Er sei bereit, für einen Frieden einen langen Weg in einer kurzen Zeit zurückzulegen, sagte Israels Ministerpräsident Benjamin Netanjahu zum Auftakt der Gespräche mit Palästinenserpräsident Mah­mud Abbas in Washington. Im Beisein von US-Außenministerin Hillary Clinton reichten sie sich die Hände. Doch die Menschen im Nahen Osten verfolgen die Ereignisse im fernen Washington mit Skepsis.

Nach 17 Jahren erfolgloser Friedensgespräche scheint den meisten Menschen der Region, als wäre ihnen alles schon bekannt: „Schöne Worte haben uns nicht weiter geholfen. Niemand will sie mehr hören“, sagt etwa der palästinensische Journalist Sam Bahour.

Die Siedler im Westjordanland schickten ihre Planierraupen los

Nicht nur Netanjahu und Abbas, auch die Friedensgegner benutzten in den vergangenen Tagen die bekannte Rhetorik: „Der heutige Tag steht für den Beginn direkter Verhandlungen zwischen jemand, der kein Recht hat, die Palästinenser zu vertreten, und einem brutalen Besatzer, der die Gespräche als Deckmantel dafür nutzt, unser Land zu stehlen“, sagte Mahmud a-Sahar, Führer der Hamas in Gaza. Hamas-Chef Khaled Maschal sagte, dass kein Vertrag, den Abbas aushandle, Gültigkeit besäße oder anerkannt würde.

Auch die Anführer der israelischen Siedler im Westjordanland überraschten nicht: In 80 Siedlungen schickten sie Planierraupen auf brach liegende Grundstücke, um damit ihre Rebellion gegen den von Israel verhängten Baustopp zu de­monstrieren. „Netanjahu sollte seinen Besuch in Washington abbrechen. Wie kann er dort feiern, während in Israel Terroropfer begraben werden?“, wetterte der Chef des Siedlerrates Danny Dayan.

Interessant ist, was nicht gesagt wurde

Interessanter als die schablonenhaften Reden waren jedoch die Dinge, die nicht gesagt wurden. Das fiel auch Dayan auf. Er sei besorgt über das, was Netanjahu seit mehr als einem Jahr nicht mehr ausspreche. „Seit mehr als einem Jahr hat er nicht mehr gesagt, dass Jerusalem nicht geteilt werden wird, dass Israel sich nicht auf die Grenzen von 1967 zurückziehen wird, oder dass er keine Siedlungen räumen wird. Das ist eine bedenkliche Entwicklung“, so Dayan.

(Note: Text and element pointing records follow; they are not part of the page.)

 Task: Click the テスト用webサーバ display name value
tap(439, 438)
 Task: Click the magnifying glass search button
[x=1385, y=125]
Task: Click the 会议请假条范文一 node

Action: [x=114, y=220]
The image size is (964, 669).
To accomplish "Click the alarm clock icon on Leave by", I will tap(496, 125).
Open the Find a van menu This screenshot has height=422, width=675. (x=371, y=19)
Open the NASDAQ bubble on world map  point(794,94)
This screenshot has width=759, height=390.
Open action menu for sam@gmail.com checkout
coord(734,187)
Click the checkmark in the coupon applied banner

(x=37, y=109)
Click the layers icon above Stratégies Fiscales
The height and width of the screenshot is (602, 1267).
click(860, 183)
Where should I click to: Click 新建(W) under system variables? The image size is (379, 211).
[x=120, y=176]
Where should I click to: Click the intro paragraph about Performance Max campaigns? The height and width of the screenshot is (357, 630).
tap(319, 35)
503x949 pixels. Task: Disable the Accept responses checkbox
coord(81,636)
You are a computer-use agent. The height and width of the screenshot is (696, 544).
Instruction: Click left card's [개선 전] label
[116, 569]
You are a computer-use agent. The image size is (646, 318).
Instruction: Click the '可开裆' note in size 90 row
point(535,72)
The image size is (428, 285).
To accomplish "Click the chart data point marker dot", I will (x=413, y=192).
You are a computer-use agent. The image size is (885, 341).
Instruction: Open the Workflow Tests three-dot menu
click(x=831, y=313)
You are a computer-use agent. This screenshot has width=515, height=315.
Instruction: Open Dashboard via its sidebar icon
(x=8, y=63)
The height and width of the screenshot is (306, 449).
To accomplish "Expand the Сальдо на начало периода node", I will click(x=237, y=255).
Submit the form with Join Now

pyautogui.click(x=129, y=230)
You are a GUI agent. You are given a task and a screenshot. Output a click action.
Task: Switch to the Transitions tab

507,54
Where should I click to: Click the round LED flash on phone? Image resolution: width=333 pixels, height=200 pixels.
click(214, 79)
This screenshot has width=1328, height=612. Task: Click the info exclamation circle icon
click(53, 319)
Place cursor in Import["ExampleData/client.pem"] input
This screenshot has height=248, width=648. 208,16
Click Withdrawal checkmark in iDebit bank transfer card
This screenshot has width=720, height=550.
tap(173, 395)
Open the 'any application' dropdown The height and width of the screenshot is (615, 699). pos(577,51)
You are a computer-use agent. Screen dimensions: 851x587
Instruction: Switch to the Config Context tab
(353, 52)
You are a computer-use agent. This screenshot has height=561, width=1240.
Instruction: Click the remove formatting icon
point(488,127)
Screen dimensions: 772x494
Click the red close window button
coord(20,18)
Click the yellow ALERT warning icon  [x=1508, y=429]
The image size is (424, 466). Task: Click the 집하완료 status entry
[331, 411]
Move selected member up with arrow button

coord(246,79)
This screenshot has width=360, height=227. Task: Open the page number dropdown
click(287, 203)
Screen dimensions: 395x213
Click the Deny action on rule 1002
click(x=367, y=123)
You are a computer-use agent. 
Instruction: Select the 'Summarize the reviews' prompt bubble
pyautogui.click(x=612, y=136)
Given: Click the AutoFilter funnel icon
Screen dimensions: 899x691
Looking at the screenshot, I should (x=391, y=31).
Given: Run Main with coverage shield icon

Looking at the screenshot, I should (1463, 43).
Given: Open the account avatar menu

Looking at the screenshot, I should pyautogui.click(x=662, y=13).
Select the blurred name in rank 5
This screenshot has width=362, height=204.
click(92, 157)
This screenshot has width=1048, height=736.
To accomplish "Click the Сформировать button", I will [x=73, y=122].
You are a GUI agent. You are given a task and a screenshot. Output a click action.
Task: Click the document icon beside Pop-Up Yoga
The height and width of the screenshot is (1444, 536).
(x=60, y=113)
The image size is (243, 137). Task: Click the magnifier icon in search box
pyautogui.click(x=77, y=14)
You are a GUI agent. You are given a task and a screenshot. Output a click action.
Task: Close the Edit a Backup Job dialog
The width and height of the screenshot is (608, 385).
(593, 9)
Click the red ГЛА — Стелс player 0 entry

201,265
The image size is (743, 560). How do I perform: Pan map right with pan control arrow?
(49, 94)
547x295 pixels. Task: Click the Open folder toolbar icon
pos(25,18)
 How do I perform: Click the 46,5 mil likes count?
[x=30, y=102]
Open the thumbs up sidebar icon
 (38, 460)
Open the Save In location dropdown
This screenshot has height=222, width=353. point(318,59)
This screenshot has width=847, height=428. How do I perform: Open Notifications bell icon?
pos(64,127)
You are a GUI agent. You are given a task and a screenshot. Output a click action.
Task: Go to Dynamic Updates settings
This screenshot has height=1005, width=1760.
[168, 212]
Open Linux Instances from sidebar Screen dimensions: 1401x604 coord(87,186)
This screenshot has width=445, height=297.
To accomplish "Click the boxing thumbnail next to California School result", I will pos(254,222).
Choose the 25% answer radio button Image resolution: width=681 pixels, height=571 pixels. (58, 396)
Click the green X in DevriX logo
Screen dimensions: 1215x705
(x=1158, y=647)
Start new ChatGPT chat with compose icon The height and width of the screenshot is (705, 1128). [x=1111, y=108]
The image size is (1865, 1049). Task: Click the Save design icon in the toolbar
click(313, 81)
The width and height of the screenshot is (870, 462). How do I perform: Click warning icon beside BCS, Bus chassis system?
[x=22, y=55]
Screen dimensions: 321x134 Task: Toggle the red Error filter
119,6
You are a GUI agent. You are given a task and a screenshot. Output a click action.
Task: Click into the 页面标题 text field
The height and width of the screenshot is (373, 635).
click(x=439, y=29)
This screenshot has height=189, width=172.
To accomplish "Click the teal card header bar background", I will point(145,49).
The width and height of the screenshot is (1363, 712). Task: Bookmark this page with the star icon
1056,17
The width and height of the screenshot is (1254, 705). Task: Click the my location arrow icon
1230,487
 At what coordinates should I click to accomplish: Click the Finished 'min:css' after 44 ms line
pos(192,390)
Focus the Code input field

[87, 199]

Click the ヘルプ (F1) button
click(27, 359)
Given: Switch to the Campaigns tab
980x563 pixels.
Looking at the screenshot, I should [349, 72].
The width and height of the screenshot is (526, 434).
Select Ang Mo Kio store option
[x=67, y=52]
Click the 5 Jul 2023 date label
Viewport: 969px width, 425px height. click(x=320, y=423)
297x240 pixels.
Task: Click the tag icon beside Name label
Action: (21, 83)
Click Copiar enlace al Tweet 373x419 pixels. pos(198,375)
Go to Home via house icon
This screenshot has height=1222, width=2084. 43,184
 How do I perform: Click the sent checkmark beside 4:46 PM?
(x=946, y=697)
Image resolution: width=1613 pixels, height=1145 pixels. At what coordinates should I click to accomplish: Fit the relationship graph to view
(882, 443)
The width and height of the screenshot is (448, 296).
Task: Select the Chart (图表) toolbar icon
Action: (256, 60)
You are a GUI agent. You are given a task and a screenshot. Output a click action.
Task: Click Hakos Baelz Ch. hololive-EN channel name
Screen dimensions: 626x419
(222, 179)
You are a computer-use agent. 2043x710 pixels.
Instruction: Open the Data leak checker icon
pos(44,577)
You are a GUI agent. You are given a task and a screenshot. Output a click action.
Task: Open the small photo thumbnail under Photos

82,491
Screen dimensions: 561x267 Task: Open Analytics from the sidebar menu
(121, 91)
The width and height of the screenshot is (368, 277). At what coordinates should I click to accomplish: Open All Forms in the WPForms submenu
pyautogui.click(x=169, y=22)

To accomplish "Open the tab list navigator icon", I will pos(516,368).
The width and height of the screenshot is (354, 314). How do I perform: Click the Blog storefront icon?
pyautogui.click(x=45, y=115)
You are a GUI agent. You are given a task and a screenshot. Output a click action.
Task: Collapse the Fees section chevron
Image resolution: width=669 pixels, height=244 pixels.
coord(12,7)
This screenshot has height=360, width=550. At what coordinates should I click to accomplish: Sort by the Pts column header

Seine Sorge könnte begründet sein: Kommentatoren wunderten sich über die Funkstille nach einem Interview von Verteidigungsminister Ehud Barak, der darin unverblümt von einer Teilung Jerusalems gesprochen hatte. Früher hätte das Interview einen Aufschrei ausgelöst. Jetzt könnte es als politischer Testballon Netanjahus gedient haben, um die politischen Wasser auszuloten.

Auch war nach zwei blutigen Anschlägen der Hamas im Westjordanland von der offiziellen israelischen Führung keine Kritik an den palästinensischen Sicherheitskräften zu hören, im Gegenteil: Offiziere nahmen ihre palästinensischen Kollegen sogar in Schutz. So warnte zwar Nitzan Alon, Befehlshaber in der Umgebung von Hebron, wo in der Nacht zum Dienstag vier Israelis erschossen wurden, vor der Gefahr weiterer Attentate. Die Kritik der Siedler, man habe zu viele Straßensperren geräumt und dadurch den Terror erst ermöglicht, wies er aber entschieden zurück: „Sicherheit hängt nicht nur von den Straßensperren ab, sondern auch von der Kooperation mit den Palästinensern.“ Und die scheint gut zu sein, denn laut Alon ist die Lage heute „unvergleichlich besser“ als vor zwei Jahren.

Israelische Medien loben die
Fortschritte in Hebron

Einst wiesen israelische Politiker nach Attentaten mit anklagendem Zeigefinger Richtung Ramallah. Dort werde nicht genug gegen den Terror getan, hieß es. Netanjahu war früher einer der ersten, die behaupteten, auf der anderen Seite gebe es keinen Partner.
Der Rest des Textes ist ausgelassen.